TASK ITEM - Wherever a line of the data contains "Collapse", copy that line.

### SUPPLIED MATERIAL ###

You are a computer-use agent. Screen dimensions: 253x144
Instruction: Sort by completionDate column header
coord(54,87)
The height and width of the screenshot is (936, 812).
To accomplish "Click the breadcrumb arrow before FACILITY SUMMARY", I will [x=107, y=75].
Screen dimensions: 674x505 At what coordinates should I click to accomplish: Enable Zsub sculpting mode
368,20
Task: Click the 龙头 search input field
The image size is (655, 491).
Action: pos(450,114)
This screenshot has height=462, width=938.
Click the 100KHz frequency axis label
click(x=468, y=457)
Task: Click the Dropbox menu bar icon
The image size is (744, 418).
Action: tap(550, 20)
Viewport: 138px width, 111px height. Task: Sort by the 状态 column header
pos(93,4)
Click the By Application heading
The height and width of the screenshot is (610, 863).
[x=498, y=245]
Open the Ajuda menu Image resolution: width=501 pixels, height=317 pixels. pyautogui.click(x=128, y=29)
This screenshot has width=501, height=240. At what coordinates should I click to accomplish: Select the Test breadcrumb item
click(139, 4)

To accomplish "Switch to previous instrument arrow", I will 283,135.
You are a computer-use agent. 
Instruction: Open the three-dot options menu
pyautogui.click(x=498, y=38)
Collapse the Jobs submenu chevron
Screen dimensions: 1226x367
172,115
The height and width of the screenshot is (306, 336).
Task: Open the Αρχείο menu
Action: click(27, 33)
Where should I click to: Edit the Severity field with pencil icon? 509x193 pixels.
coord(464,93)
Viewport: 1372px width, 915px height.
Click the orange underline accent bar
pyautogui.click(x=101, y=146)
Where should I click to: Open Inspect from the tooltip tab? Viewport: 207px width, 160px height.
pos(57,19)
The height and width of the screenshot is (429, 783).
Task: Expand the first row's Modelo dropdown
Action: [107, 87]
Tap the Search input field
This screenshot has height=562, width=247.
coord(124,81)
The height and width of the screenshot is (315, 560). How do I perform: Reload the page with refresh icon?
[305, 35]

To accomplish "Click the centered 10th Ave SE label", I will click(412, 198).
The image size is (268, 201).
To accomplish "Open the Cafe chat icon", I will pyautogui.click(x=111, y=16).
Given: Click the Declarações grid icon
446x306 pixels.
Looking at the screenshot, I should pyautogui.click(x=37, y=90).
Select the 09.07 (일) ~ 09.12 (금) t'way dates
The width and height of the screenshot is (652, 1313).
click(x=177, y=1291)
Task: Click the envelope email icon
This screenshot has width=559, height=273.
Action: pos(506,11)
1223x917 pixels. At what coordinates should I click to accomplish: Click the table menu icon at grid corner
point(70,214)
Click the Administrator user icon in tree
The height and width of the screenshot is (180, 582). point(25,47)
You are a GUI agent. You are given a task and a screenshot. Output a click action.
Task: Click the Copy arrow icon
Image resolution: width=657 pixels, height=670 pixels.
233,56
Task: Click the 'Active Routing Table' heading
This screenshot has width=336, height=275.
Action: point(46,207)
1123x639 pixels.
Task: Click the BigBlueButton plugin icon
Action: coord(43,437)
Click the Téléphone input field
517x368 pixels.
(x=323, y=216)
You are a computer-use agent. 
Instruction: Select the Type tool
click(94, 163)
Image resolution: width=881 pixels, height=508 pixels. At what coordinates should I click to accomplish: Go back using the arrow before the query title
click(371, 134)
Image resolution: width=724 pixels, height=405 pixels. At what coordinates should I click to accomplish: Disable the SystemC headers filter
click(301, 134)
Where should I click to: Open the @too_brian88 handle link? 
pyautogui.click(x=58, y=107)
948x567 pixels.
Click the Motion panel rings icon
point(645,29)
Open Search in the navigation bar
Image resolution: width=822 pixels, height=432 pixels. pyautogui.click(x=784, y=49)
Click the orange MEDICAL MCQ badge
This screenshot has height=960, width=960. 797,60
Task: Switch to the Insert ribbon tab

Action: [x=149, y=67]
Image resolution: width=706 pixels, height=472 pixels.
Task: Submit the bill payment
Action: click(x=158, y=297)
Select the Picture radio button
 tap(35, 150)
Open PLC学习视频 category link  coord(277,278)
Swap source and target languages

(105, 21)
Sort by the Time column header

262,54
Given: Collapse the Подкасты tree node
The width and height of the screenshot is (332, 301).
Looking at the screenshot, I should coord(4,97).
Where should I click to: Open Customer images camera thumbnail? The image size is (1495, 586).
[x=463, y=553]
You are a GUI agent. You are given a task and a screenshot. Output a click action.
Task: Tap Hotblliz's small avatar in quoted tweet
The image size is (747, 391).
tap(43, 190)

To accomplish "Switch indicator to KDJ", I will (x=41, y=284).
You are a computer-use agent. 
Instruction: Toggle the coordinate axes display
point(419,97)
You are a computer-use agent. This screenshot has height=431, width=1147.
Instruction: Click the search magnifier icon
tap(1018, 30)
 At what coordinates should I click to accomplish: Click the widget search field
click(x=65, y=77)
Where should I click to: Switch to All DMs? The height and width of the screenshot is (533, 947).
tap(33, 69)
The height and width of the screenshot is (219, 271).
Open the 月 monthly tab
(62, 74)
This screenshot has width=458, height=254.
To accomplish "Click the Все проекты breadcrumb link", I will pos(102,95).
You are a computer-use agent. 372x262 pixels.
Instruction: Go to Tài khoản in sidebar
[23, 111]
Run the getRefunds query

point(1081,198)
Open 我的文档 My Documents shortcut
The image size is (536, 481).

###

OUTPUT -
Collapse the Jobs submenu chevron
Given: Collapse the Подкасты tree node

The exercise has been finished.